Wilhelm Haas, PhD, is an expert in mass spectrometry-based proteomics, focused on the development of a key tool that will advance the diagnosis of cancer.
Born in Austria, Dr. Haas completed his undergraduate and graduate work at the University of Graz, studying small molecule natural products while focusing on mass spectrometry. As a postdoctoral fellow in the laboratory of Steven Gygi, PhD, at Harvard Medical School, he worked on new technologies enabling multiplexed quantitative proteomics. His lab at the Mass General Cancer Center employs these technologies to study various questions in cancer research, including the search for biomarkers and novel drug targets to improve personalized therapies for cancer.

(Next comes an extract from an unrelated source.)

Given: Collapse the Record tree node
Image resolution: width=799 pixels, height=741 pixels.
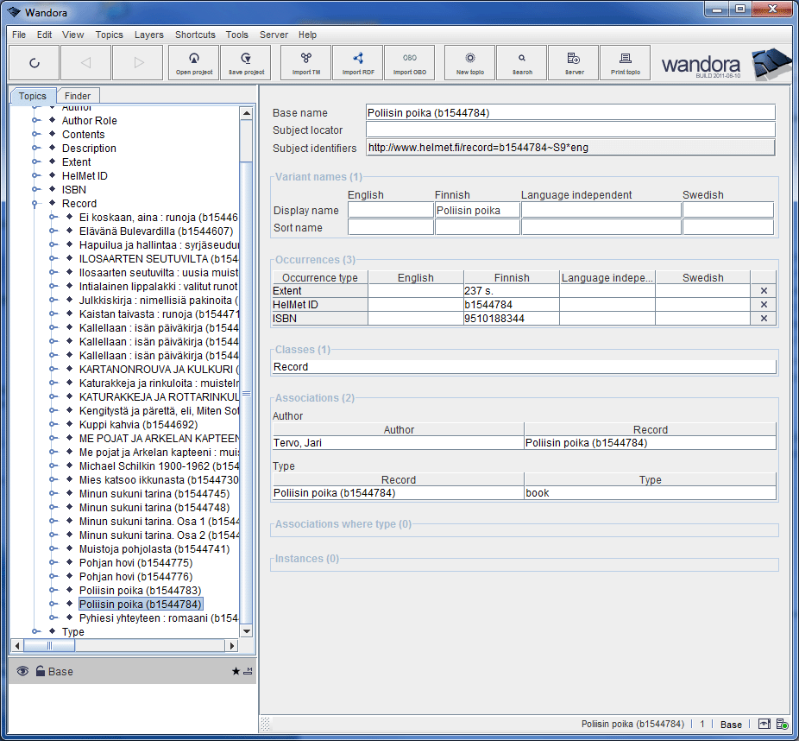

The Haas Laboratory uses quantitative mass spectrometry-based proteomics to study the cellular pathways that characterize cancer cells in a comprehensive proteome-wide manner. This is fueled by recent discoveries that have enhanced the depth and throughput of proteomics in quantifying proteins and their post-translational modiﬁcation. These improvements have brought researchers to a pivotal point in the ﬁeld of mass spectrometry. For the ﬁrst time, they can handle the analysis of the large number of samples that have to be examined to generate the basis for understanding a disease that displays the heterogeneity found in cancer.
Dr. Haas and his colleagues are applying these methods to expand the understanding of how the proteome is altered when resistance emerges in response to treatment in individual patients. They know that proteomics has the potential to diagnose cancer, predict its susceptibility and monitor its progression.